近日,中國科學院上海藥物研究所吳蓓麗研究組與趙強研究組在FPR結構研究中取得重要進展,解析了FPR2分別與Aβ42和甲酰化humanin結合的兩個復合物電鏡結構,并利用功能實驗對配體結合模式和受體功能調控機制進行研究,首次在原子水平闡釋了FPR2介導Aβ42神經損傷和humanin神經保護的分子機理。此外,研究團隊還測定了FPR1和FPR2分別與不同甲酰肽結合的復合物電鏡結構,揭示了這兩種FPR的配體選擇性機制。上述研究為探索FPR在AD和其他炎癥疾病中的重要作用提供了關鍵依據,將有助于相關疾病的藥物開發。4月1日,相關研究成果以Structural basis of FPR2 in recognition of Aβ42and neuroprotection by humanin為題,發表在《自然-通訊》(Nature Communications)上。
甲酰肽受體(Formyl peptide receptor,FPR)屬于G蛋白偶聯受體(G protein-coupled receptor,GPCR)超家族,這類受體在免疫反應初期識別來自病原體或受損組織的危險信號(如細菌或線粒體釋放的甲酰肽等),使中性粒細胞發生遷移和浸潤。人體內包含三種FPR(FPR1-3)。其中,FPR1和FPR2與炎癥、多發性硬化癥及神經退行性疾病等密切相關。阿爾茨海默癥(Alzheimer's disease,AD)的主要病理特征之一是位于大腦皮層和海馬區神經元外的老年斑(senile plaques,SP),老年斑主要由b淀粉樣蛋-42(Aβ42)構成,以往研究發現Aβ42可通過與FPR2結合介導其細胞毒性。此外,FPR2還可作為神經保護肽humanin的受體,這種神經保護肽可避免神經細胞遭受Aβ42的損傷。這表明FPR2在AD的發生發展中發揮重要作用,但相關分子機制尚不清楚。

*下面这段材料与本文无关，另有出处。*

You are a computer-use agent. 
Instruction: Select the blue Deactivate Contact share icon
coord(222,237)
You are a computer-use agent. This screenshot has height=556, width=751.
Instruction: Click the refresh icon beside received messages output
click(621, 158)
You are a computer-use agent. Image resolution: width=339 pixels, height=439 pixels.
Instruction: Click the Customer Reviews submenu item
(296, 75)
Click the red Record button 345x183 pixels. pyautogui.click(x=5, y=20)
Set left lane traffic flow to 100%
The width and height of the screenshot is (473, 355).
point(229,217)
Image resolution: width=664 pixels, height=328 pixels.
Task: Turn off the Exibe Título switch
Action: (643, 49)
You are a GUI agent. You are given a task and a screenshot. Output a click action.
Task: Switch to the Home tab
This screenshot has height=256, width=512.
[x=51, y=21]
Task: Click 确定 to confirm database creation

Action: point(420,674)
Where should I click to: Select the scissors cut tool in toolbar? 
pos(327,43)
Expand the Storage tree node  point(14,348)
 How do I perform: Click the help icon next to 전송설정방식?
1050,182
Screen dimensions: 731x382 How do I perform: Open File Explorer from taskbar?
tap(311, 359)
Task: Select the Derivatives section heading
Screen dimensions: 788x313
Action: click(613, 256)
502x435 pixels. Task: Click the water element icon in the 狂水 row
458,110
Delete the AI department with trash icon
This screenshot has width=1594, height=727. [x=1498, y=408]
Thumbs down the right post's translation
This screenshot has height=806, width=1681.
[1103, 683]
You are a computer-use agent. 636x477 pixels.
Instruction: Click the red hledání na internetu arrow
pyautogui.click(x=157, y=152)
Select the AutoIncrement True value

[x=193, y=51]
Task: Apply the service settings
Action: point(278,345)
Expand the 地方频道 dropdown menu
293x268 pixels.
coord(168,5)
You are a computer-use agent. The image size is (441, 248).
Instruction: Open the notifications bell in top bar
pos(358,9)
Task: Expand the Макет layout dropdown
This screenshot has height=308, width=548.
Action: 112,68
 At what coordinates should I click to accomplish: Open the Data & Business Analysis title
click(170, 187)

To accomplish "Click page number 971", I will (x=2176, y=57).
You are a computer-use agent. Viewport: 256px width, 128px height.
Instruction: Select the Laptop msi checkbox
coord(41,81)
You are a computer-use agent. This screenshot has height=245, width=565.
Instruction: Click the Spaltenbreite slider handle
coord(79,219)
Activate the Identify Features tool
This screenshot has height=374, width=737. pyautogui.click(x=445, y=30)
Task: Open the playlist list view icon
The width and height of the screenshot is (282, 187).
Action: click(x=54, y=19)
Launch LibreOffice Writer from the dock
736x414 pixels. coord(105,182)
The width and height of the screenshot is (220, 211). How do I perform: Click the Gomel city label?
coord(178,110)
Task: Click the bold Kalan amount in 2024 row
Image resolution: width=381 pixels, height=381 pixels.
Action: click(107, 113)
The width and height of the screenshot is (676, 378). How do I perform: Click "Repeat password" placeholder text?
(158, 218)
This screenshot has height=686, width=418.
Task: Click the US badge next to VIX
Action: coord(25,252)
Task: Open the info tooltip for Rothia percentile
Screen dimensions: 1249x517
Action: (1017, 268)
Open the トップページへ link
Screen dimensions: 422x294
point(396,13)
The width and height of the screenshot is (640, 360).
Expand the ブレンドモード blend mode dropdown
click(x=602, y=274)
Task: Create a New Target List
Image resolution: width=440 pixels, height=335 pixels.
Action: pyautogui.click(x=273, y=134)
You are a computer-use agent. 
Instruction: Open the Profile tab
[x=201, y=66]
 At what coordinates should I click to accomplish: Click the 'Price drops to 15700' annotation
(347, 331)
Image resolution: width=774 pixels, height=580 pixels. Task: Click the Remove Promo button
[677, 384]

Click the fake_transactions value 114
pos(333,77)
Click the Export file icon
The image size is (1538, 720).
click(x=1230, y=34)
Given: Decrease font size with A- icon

FPR2與Aβ42的復合物結構顯示,Aβ42的N端區域在與FPR2的結合中發揮主要作用,其頭部伸入到FPR2跨膜結構域的結合口袋中,與跨膜螺旋形成極性作用;尾部通過疏水作用與受體的胞外側區域結合。Aβ42的C末端則主要通過穩定N端區域的構象,協助其與受體結合。進一步的功能研究發現,FPR2與Aβ42作用界面上的關鍵氨基酸突變后,受體被Aβ42激活的能力顯著下降,這說明FPR2與Aβ42的正確識別對于受體功能至關重要。Aβ42在體內以多種構象狀態存在,上述研究表明,只有當Aβ42具有某一種特定構象時才能激活FPR2,從而引發炎癥反應和神經毒性,這為闡明FPR2在AD病程中發揮病理功能的分子機制奠定了結構基礎。
神經保護肽humanin可保護神經細胞免受Aβ42誘導的神經凋亡。此次,研究發現,humanin與Aβ42在FPR2中的結合位點大部分重合,但humanin與受體形成的作用力更強,這使其可通過占據結合位點有效地阻斷Aβ42與受體的結合,從而抑制炎癥反應和細胞內Aβ42的纖維化聚集。這為闡釋humanin發揮神經保護作用的分子機制提供了重要依據。
FPR1與FPR2通過與細菌或線粒體來源的甲酰肽結合,在宿主防御和炎癥反應中發揮重要作用,但這兩種FPR對甲酰肽的識別具有極強的特異性。FPR1選擇性地識別分子量較小的短鏈甲酰肽,而FPR2傾向于結合分子量較大的長鏈甲酰肽。比較FPR1和FPR2與不同甲酰肽的復合物結構,發現兩種受體的配體結合口袋內的電荷差異以及受體胞外區域的開放程度決定配體的選擇性。與FPR1相比,FPR2胞外區域的開口更大,為其結合分子量較大的多肽及蛋白質配體提供了充足空間,使FPR2成為迄今為止發現的配體最為多樣化的GPCR。
該研究系統地剖析了甲酰肽受體對多種不同類型配體的特異性識別機制,闡明了FPR在炎癥和神經退行性疾病中的調控機制,將助力新型疾病治療策略的開發。
研究工作得到國家自然科學基金委員會、科技部、中科院和上海市科學技術委員會等的支持。中國科學院大學杭州高等研究院科研人員參與研究。